With another close loss coming at the hands of TCU at the Huntsman Center on Saturday night, Utah basketball fans might feel like they are watching reruns.

The loss to the Horned Frogs is just one example of the Utes controlling the game early before losing their heads, as well as the lead, and falling by a narrow margin.

There are countless other instances throughout the course of the season thus far. Last Wednesday, the Utes trailed by two late in a game against UNLV when U freshman Stephen Weigh threw up a desperation three-pointer from 35 feet. The shot was off the mark, but Weigh was fouled. With time already expired, the freshman missed the first freebie before making the last two.

Utah remained even with the Rebels through the first overtime, but with 15 seconds remaining in the second, UNLV’s Wendell White snagged a steal and finished with a fast break lay-up, which all but sealed the Rebel victory.

A week earlier, the Utes experienced a similar ending at the Huntsman Center when they played host to Albany. The Great Danes’ Jamar Wilson broke through the U defense to score an easy lay-in with 30 seconds left. On the ensuing possession, the Utes entered the ball to center Luke Nevill, but the 7-foot-1 Aussie couldn’t handle a scrappy double-team and Albany squeaked out of Salt Lake City with a 59-58 win.

In early December, the Utes held in-state rival Utah State and their loyal legion of followers in check for the majority of the game, but Aggie forward Chaz Spicer hit a deep three-pointer with 1.9 seconds left to secure the victory.

This recurring theme has baffled fans and coaches throughout the season, but no one is more frustrated than Nevill, who continues to be the focal point of the offense.

“It’s very difficult for us right now,” Nevill said. “So many of the games we’re playing we lose by one, two or three. That gets slightly depressing because we’re putting in a lot of time and effort in practice.”

Nevill’s frustrations are well-founded and echoed by the majority of the team. Eight of the Utes’ 10 losses this season have been by a combined 21 points.

Despite the offensive mishaps down the stretch, scoring points has not been Utah’s biggest quandary this year.

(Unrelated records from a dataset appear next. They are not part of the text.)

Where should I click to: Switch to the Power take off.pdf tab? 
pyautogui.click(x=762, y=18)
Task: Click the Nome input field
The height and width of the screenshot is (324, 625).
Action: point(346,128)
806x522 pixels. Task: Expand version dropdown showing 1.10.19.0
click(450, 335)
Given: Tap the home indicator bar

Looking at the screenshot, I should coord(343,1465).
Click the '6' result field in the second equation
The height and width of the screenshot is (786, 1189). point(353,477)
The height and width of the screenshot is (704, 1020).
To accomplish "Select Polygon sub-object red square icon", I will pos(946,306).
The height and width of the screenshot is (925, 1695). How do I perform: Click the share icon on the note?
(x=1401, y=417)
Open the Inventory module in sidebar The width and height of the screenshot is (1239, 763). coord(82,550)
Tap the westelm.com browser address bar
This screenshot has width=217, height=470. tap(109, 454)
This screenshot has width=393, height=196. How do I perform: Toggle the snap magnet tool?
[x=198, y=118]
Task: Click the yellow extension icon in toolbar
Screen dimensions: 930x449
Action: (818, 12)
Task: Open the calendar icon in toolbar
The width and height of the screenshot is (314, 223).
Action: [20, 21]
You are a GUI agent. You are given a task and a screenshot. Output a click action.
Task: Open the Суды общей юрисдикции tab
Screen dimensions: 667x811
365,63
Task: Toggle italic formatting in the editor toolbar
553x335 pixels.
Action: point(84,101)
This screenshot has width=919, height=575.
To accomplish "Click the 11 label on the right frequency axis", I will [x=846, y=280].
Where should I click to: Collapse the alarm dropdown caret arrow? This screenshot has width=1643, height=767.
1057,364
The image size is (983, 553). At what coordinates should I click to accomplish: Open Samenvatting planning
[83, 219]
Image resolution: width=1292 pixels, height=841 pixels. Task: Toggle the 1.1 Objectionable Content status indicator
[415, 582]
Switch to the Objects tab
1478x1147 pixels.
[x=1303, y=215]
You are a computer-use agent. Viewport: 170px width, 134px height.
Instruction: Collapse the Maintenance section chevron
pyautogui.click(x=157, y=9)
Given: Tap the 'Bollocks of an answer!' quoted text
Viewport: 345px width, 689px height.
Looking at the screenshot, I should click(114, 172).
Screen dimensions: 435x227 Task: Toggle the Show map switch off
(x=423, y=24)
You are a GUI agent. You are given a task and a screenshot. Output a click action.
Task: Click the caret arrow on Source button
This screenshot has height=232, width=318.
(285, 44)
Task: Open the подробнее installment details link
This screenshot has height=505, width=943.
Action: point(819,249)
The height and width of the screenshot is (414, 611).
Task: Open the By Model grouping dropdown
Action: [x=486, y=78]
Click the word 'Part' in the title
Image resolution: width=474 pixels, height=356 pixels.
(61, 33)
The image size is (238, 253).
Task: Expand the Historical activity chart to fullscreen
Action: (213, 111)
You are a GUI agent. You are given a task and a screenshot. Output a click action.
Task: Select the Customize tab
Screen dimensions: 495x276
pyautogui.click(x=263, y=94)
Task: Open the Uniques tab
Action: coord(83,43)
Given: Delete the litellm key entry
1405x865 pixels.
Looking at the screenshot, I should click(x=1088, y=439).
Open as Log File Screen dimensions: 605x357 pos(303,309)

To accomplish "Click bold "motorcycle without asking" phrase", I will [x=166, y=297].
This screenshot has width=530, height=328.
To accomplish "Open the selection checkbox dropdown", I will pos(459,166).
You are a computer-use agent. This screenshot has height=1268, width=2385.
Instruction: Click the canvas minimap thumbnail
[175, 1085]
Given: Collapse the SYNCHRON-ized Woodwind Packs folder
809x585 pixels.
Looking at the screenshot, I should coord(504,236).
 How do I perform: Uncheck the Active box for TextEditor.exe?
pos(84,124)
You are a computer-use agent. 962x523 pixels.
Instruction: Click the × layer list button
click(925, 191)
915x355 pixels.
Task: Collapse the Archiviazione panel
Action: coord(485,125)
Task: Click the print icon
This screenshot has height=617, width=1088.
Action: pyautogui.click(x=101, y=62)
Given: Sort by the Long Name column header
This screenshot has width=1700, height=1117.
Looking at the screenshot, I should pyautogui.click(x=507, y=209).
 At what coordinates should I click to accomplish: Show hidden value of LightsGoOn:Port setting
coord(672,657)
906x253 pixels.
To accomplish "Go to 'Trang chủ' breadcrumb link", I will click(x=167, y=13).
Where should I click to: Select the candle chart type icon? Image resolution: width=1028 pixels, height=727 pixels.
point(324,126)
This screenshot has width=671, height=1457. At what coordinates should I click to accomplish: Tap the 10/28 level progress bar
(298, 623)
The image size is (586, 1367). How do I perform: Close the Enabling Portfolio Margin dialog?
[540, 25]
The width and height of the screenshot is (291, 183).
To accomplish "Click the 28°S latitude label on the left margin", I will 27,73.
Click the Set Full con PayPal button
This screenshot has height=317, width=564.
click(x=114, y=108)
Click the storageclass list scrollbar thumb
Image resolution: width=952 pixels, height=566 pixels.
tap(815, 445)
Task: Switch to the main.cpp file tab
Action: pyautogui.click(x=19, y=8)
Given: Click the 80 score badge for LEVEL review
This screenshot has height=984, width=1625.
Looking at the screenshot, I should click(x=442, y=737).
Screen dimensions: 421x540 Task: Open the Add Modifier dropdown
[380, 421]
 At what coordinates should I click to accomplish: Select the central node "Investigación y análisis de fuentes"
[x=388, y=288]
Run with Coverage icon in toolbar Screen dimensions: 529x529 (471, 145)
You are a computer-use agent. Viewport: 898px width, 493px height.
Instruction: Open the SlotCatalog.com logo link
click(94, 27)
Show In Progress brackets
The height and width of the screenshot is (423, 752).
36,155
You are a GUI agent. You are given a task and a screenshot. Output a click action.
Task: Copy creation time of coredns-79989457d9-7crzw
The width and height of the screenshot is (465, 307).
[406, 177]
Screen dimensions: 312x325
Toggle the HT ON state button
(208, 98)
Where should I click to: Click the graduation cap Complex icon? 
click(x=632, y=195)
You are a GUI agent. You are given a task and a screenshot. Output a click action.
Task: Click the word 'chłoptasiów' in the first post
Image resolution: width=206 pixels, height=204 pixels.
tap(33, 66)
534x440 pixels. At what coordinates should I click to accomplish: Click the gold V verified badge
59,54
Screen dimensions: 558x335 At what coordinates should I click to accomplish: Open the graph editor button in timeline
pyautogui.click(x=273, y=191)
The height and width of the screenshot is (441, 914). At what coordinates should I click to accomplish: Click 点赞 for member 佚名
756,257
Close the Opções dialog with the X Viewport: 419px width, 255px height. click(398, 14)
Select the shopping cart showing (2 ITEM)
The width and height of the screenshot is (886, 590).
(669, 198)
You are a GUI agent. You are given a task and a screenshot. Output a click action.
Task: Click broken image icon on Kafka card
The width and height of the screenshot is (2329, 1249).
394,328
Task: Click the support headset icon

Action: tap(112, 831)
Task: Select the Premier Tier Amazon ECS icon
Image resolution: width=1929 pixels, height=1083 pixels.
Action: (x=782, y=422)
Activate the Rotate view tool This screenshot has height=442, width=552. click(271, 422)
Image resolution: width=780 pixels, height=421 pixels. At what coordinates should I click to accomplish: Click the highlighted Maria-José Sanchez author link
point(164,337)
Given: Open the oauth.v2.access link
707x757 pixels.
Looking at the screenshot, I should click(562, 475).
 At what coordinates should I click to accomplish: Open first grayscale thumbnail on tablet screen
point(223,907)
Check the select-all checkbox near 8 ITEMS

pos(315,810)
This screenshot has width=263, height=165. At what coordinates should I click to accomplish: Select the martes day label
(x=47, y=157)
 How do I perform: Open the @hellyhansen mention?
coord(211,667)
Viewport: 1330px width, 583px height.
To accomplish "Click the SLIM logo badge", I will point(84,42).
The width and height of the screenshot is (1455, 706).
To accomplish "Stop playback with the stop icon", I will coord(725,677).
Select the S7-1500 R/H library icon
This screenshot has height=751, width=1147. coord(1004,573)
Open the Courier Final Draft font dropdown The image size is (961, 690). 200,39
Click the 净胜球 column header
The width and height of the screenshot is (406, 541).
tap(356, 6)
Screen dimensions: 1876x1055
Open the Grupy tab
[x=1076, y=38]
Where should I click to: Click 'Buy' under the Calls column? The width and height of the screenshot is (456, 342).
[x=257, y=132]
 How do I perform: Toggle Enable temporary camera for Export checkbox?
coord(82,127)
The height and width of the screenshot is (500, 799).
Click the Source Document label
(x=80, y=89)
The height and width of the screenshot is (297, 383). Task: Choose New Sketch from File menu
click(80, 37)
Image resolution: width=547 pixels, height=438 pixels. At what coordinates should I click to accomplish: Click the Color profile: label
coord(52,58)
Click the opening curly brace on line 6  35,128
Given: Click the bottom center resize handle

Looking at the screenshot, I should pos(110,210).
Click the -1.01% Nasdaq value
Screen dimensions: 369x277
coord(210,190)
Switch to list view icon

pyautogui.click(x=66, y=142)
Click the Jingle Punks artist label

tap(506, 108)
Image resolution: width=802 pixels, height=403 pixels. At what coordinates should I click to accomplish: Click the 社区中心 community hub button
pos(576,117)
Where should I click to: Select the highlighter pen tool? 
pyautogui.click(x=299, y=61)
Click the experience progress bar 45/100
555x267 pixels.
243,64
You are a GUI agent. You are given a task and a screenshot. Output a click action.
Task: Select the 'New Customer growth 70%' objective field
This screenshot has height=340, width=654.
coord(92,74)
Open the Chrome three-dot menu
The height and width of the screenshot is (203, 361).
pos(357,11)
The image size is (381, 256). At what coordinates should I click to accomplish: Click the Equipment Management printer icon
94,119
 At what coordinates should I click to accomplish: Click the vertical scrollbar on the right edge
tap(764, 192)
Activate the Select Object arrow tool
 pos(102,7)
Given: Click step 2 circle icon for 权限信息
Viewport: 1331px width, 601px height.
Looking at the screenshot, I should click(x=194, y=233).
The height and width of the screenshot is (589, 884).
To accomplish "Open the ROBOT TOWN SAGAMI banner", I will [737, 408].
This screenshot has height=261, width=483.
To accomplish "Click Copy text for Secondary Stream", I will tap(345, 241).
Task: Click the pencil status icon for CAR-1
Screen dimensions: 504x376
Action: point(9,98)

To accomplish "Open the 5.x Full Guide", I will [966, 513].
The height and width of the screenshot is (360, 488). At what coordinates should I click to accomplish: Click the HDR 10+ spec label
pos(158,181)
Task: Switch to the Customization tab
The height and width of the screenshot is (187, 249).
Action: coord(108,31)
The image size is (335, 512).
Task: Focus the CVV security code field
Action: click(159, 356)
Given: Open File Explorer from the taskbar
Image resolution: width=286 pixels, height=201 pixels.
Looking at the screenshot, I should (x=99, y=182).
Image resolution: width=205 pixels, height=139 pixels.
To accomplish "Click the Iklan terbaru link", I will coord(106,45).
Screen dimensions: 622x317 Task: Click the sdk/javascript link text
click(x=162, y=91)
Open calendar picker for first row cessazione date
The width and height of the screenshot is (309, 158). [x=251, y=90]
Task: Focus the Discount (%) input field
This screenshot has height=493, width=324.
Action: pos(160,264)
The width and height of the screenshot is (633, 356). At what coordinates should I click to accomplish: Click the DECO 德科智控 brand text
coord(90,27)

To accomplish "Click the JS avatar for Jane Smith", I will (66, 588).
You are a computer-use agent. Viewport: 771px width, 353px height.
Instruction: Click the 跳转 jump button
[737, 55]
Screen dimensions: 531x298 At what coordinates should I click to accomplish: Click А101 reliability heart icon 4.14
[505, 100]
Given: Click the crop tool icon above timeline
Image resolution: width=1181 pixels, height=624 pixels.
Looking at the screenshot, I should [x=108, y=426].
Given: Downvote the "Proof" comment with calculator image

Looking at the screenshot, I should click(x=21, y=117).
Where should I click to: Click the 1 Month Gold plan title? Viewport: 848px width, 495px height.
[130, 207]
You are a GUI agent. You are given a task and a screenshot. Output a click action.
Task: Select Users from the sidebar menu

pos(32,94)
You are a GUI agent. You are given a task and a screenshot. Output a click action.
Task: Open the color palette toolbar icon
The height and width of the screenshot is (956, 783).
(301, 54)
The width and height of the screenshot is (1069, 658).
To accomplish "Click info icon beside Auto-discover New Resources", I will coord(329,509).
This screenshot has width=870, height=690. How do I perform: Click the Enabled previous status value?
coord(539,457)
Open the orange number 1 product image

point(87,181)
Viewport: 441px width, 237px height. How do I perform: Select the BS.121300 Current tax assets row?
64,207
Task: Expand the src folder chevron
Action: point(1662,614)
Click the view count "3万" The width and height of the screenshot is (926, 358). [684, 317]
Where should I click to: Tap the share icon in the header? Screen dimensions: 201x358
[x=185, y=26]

“Our biggest problem is definitely our defense,” Nevill said. “We’re ranked very poorly in the NCAAs and until we improve on stopping better players from scoring, we’ll continue to have trouble finishing.”

In particular, the Utes have been struggling with their perimeter defense, which has allowed an average of 12 three-pointers in the last four games. Coincidentally, Utah has lost those four games.

“Every team is going to have shooters and (opponents) have been doing a good job getting those players shots against us,” U guard Johnnie Bryant said. “We’ve got to be able to make adjustments and not let those guys get too many looks.”

The Utes have failed to shut down those marquee players for the majority of the year. Early in the year, Santa Clara power forward Sean Denison worked the Utes for a career-high 20 points. Against Colorado, Richard Roby shredded the U defense to the tune of 22 points. Later, in the unfriendly confines of the Dee Glen Smith Spectrum in Logan, high-profile guard Jaycee Carroll lit Utah up for 27 points.

“The players know what to expect from Shaun (Green) and Johnnie (Bryant),” coach Ray Giacoletti said. “But past those two, we don’t trust each other enough on defense to know what we’re going to do.”

Now halfway through their tumultuous season, the Utes will try to find an answer to fix their broken record and get momentum on their side for the Mountain West Conference tournament.